Nordaq Energy has been moving ahead with the development of a new gas field in the northern Kenai Peninsula, but has not disclosed the size of the field. The company is also exploring on the west side of the Cook Inlet.

Buccaneer Energy, an Australian independent, came to the Cook Inlet in 2010 and is now operating a new, small gas field in the northern Kenai Peninsula. The company is conducting an active exploration program, offshore and onshore, in the Cook Inlet basin.

Jack-up rigs

For its offshore exploration Buccaneer brought a jack-up rig to Cook Inlet in 2012 in conjunction with the Alaska Industrial Development and Export Authority. The rig has been drilling at Cosmopolitan, a known oil prospect offshore the southern Kenai Peninsula, where the company has found a new gas pool.

Furie Operating Alaska, previously Escopeta Oil Co., has also brought a jack-up rig to the inlet to conduct offshore exploration. The company has made an offshore gas find which it says it hopes to bring on line in the fourth quarter of 2014 from a new offshore platform and pipeline to be installed in the inlet. The size of the find is not clear.

Meantime Aurora Gas, an independent gas producer that established a Cook Inlet presence in 2000, continues to operate some small gas fields on the west side of the inlet.

Apache Corp. arrived in Alaska in 2010, purchasing a large lease position in the Cook Inlet basin and announcing a major oil exploration program, including a multiyear program of 3-D seismic surveying onshore and offshore the inlet.

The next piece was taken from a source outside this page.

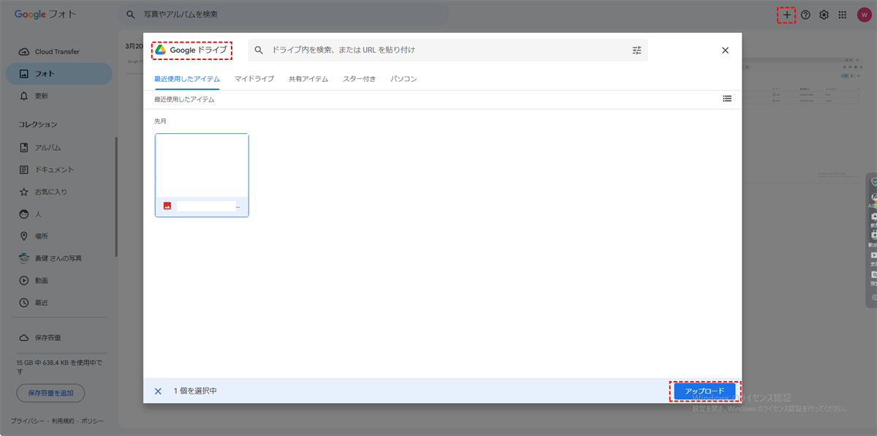
Task: Switch to the パソコン tab
Action: (x=403, y=79)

The company has conducted seismic surveys onshore the west side of the inlet and across the northern portion of the upper Cook Inlet. But following disappointing results from an exploration well drilled on the west side of the inlet in 2013, and after expressing some frustration at the time taken to acquire some of the federal permits needed for its seismic work, the company has slowed down its Alaska program.